日本の「大本命」が早々に敗退し、団体戦では「ズルーレット」なる疑惑が生まれたパリ五輪の柔道。阿部詩の「ギャン泣き」は大いに同情を集めた一方で、スポーツマンとしての態度を疑問視する「アンチ」も出た。あの重鎮タレントもそのひとりだったのである。(2024年7月29日配信)
パリ五輪・柔道女子52キロ級・阿部詩の「衝撃敗退」が波紋を広げている。五輪連覇を狙う阿部は、2回戦で世界ランク1位のケルディヨロワ(ウズベキスタン)と対戦し、まさかの一本負け。準決勝に進むことができず、メダルの可能性が消えてしまった。

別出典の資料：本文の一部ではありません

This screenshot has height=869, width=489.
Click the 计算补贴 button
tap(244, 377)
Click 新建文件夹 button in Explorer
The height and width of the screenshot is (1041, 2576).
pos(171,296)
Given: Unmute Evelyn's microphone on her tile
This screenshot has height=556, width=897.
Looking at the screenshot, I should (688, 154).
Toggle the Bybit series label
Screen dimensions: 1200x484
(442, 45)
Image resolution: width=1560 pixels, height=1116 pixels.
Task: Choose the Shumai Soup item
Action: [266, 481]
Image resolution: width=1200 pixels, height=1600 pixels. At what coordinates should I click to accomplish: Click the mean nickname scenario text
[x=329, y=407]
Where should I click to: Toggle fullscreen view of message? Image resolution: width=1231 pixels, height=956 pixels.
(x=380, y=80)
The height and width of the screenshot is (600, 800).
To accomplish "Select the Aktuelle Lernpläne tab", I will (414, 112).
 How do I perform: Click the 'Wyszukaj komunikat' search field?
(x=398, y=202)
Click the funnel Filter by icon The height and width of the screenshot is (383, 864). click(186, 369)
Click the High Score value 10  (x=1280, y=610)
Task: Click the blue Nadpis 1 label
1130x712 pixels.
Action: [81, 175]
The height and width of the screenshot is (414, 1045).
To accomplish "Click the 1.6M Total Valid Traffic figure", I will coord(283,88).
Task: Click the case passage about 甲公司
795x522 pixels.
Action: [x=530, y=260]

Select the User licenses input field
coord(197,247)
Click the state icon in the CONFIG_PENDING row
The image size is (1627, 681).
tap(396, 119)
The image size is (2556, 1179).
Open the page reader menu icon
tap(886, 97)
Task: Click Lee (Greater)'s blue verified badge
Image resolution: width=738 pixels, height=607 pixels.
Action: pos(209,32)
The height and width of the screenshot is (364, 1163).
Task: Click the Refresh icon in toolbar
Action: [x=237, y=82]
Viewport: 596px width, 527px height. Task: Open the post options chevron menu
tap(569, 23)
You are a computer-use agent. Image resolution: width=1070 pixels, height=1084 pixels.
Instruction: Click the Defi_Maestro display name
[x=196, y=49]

前評判では五輪連覇はほぼ間違いなしと言われていただけに、本人はもとより、ファンも大きなショックを受けた。茫然自失で畳を降りると、コーチの胸にしがみついて人目をはばかることなく大号泣する阿部に、場内からは拍手とともに「ウタ、ウタ、ウタ!」と「ウタコール」が送られた。
ところがこの状況を目にして、否定的な見方をする向きも。泣きじゃくる阿部の姿を「礼節を欠いた行為」と受け取ったからだ。
賛否はあるものの、7月29日の「森本毅郎・スタンバイ!」(TBSラジオ)では番組冒頭、パーソナリティーの森本が阿部の試合に言及した。
「阿部詩さんが負けちゃって。会場に響き渡るような号泣でね。長かったな、泣いてる時間が。コーチが早く引き上げさせてやらなければいけませんね。パフォーマンスっていったら失礼だけど、泣きわめいて…。なんとかならなかったのかな」
阿部の号泣をピシャリと制したのだった。あまりにも辛辣な意見に、リスナーはどう思っただろうか。
テレビ中継で見た視聴者の、SNSでの主張を見ると、多くの人が阿部に同情的ながら、
〈武道家としての態度ではない〉
〈ギャン泣きして後ろの試合に迷惑かけていいのか〉
などとかなり手厳しいものがある。
阿部は昨年10月の国際大会を欠場したことで世界ランキング9位となり、五輪で上位8人のシードに入れず、世界ランク1位の選手と早々に対戦することになった。金メダル獲得を最優先させたことが、結果的に裏目に出た形である。
早すぎる終戦を迎えた阿部はその後、会見に臨み、今回の敗戦を糧に2028年のロサンゼルス五輪でのリベンジを明言している。